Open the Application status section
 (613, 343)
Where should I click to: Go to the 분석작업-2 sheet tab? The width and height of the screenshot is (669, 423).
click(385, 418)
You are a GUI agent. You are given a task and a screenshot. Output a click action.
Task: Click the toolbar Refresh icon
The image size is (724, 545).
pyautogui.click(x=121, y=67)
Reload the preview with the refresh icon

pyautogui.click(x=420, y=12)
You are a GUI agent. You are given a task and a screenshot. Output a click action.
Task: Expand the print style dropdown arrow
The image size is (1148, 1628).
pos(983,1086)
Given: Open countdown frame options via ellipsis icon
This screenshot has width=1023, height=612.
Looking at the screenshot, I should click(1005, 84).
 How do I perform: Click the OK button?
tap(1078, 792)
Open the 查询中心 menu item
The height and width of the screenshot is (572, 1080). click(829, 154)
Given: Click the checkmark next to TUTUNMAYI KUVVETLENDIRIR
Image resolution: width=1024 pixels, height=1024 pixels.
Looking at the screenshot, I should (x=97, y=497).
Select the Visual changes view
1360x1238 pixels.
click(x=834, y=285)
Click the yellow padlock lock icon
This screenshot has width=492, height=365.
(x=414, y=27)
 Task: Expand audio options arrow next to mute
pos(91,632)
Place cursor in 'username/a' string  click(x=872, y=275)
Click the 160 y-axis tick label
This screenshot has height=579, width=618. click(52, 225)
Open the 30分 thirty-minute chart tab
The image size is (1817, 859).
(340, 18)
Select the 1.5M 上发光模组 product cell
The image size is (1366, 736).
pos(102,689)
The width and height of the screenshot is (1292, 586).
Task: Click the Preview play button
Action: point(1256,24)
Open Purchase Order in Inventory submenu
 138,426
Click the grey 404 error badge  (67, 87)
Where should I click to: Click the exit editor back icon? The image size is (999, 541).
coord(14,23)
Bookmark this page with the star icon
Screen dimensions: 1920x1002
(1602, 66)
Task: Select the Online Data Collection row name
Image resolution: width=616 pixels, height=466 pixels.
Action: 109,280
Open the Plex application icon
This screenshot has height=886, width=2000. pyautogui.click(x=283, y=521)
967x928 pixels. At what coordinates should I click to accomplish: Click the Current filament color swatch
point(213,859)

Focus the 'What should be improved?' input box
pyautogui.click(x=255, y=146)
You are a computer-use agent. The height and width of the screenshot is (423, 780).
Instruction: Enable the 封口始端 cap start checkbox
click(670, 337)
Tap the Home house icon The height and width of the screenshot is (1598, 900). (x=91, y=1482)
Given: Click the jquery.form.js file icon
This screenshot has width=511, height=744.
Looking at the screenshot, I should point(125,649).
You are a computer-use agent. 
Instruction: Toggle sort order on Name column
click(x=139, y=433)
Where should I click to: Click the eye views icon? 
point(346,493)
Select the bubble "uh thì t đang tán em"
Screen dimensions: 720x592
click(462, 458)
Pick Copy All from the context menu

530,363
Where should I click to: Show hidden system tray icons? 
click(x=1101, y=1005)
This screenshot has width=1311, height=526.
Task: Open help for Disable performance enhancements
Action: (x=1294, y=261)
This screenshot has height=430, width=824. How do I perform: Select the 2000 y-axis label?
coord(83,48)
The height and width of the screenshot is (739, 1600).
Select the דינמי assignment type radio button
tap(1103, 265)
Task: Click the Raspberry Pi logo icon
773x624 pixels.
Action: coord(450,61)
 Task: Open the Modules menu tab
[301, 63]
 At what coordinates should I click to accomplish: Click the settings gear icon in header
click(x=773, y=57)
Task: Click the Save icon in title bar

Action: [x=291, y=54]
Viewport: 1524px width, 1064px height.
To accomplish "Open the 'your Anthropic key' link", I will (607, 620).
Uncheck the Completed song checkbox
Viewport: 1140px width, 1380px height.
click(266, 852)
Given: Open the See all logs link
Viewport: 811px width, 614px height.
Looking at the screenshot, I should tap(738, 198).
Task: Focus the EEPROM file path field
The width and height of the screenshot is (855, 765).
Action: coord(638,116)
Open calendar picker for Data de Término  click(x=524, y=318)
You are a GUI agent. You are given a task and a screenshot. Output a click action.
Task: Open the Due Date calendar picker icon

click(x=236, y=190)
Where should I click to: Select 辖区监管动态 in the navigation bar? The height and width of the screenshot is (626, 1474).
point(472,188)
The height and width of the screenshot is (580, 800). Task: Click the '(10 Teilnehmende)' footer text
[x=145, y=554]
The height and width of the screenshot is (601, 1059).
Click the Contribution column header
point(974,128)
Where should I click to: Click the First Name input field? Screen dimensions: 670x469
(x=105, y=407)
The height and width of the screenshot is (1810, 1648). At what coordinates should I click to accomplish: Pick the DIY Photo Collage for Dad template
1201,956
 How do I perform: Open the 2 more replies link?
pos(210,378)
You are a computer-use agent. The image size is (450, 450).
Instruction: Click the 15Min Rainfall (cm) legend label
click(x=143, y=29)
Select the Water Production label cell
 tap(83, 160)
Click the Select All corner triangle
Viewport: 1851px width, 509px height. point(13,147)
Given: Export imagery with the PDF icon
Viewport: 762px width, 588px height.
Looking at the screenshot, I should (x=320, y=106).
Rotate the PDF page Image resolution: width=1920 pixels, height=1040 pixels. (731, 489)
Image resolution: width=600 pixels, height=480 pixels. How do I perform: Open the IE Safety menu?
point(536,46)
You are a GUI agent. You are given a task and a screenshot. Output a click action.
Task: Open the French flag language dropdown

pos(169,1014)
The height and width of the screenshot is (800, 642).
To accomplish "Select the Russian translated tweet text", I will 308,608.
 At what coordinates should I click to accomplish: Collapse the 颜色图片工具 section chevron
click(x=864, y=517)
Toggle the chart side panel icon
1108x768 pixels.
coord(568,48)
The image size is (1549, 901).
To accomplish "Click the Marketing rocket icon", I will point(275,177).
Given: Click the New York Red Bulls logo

▸ **Task prompt**
The response should be a verbatim transcription of the data.

▸ **Result of this exercise**
Open the Application status section
 (613, 343)
Where should I click to: Go to the 분석작업-2 sheet tab? The width and height of the screenshot is (669, 423).
click(385, 418)
You are a GUI agent. You are given a task and a screenshot. Output a click action.
Task: Click the toolbar Refresh icon
The image size is (724, 545).
pyautogui.click(x=121, y=67)
Reload the preview with the refresh icon

pyautogui.click(x=420, y=12)
You are a GUI agent. You are given a task and a screenshot. Output a click action.
Task: Expand the print style dropdown arrow
The image size is (1148, 1628).
pos(983,1086)
Given: Open countdown frame options via ellipsis icon
This screenshot has width=1023, height=612.
Looking at the screenshot, I should click(1005, 84).
 How do I perform: Click the OK button?
tap(1078, 792)
Open the 查询中心 menu item
The height and width of the screenshot is (572, 1080). click(829, 154)
Given: Click the checkmark next to TUTUNMAYI KUVVETLENDIRIR
Image resolution: width=1024 pixels, height=1024 pixels.
Looking at the screenshot, I should (x=97, y=497).
Select the Visual changes view
1360x1238 pixels.
click(x=834, y=285)
Click the yellow padlock lock icon
This screenshot has width=492, height=365.
(x=414, y=27)
 Task: Expand audio options arrow next to mute
pos(91,632)
Place cursor in 'username/a' string  click(x=872, y=275)
Click the 160 y-axis tick label
This screenshot has height=579, width=618. click(52, 225)
Open the 30分 thirty-minute chart tab
The image size is (1817, 859).
(340, 18)
Select the 1.5M 上发光模组 product cell
The image size is (1366, 736).
pos(102,689)
The width and height of the screenshot is (1292, 586).
Task: Click the Preview play button
Action: point(1256,24)
Open Purchase Order in Inventory submenu
 138,426
Click the grey 404 error badge  (67, 87)
Where should I click to: Click the exit editor back icon? The image size is (999, 541).
coord(14,23)
Bookmark this page with the star icon
Screen dimensions: 1920x1002
(1602, 66)
Task: Select the Online Data Collection row name
Image resolution: width=616 pixels, height=466 pixels.
Action: 109,280
Open the Plex application icon
This screenshot has height=886, width=2000. pyautogui.click(x=283, y=521)
967x928 pixels. At what coordinates should I click to accomplish: Click the Current filament color swatch
point(213,859)

Focus the 'What should be improved?' input box
pyautogui.click(x=255, y=146)
You are a computer-use agent. The height and width of the screenshot is (423, 780).
Instruction: Enable the 封口始端 cap start checkbox
click(670, 337)
Tap the Home house icon The height and width of the screenshot is (1598, 900). (x=91, y=1482)
Given: Click the jquery.form.js file icon
This screenshot has width=511, height=744.
Looking at the screenshot, I should point(125,649).
You are a computer-use agent. 
Instruction: Toggle sort order on Name column
click(x=139, y=433)
Where should I click to: Click the eye views icon? 
point(346,493)
Select the bubble "uh thì t đang tán em"
Screen dimensions: 720x592
click(462, 458)
Pick Copy All from the context menu

530,363
Where should I click to: Show hidden system tray icons? 
click(x=1101, y=1005)
This screenshot has width=1311, height=526.
Task: Open help for Disable performance enhancements
Action: (x=1294, y=261)
This screenshot has height=430, width=824. How do I perform: Select the 2000 y-axis label?
coord(83,48)
The height and width of the screenshot is (739, 1600).
Select the דינמי assignment type radio button
tap(1103, 265)
Task: Click the Raspberry Pi logo icon
773x624 pixels.
Action: coord(450,61)
 Task: Open the Modules menu tab
[301, 63]
 At what coordinates should I click to accomplish: Click the settings gear icon in header
click(x=773, y=57)
Task: Click the Save icon in title bar

Action: [x=291, y=54]
Viewport: 1524px width, 1064px height.
To accomplish "Open the 'your Anthropic key' link", I will (607, 620).
Uncheck the Completed song checkbox
Viewport: 1140px width, 1380px height.
click(266, 852)
Given: Open the See all logs link
Viewport: 811px width, 614px height.
Looking at the screenshot, I should tap(738, 198).
Task: Focus the EEPROM file path field
The width and height of the screenshot is (855, 765).
Action: coord(638,116)
Open calendar picker for Data de Término  click(x=524, y=318)
You are a GUI agent. You are given a task and a screenshot. Output a click action.
Task: Open the Due Date calendar picker icon

click(x=236, y=190)
Where should I click to: Select 辖区监管动态 in the navigation bar? The height and width of the screenshot is (626, 1474).
point(472,188)
The height and width of the screenshot is (580, 800). Task: Click the '(10 Teilnehmende)' footer text
[x=145, y=554]
The height and width of the screenshot is (601, 1059).
Click the Contribution column header
point(974,128)
Where should I click to: Click the First Name input field? Screen dimensions: 670x469
(x=105, y=407)
The height and width of the screenshot is (1810, 1648). At what coordinates should I click to accomplish: Pick the DIY Photo Collage for Dad template
1201,956
 How do I perform: Open the 2 more replies link?
pos(210,378)
You are a computer-use agent. The image size is (450, 450).
Instruction: Click the 15Min Rainfall (cm) legend label
click(x=143, y=29)
Select the Water Production label cell
 tap(83, 160)
Click the Select All corner triangle
Viewport: 1851px width, 509px height. point(13,147)
Given: Export imagery with the PDF icon
Viewport: 762px width, 588px height.
Looking at the screenshot, I should (x=320, y=106).
Rotate the PDF page Image resolution: width=1920 pixels, height=1040 pixels. (731, 489)
Image resolution: width=600 pixels, height=480 pixels. How do I perform: Open the IE Safety menu?
point(536,46)
You are a GUI agent. You are given a task and a screenshot. Output a click action.
Task: Open the French flag language dropdown

pos(169,1014)
The height and width of the screenshot is (800, 642).
To accomplish "Select the Russian translated tweet text", I will 308,608.
 At what coordinates should I click to accomplish: Collapse the 颜色图片工具 section chevron
click(x=864, y=517)
Toggle the chart side panel icon
1108x768 pixels.
coord(568,48)
The image size is (1549, 901).
To accomplish "Click the Marketing rocket icon", I will point(275,177).
Given: Click the New York Red Bulls logo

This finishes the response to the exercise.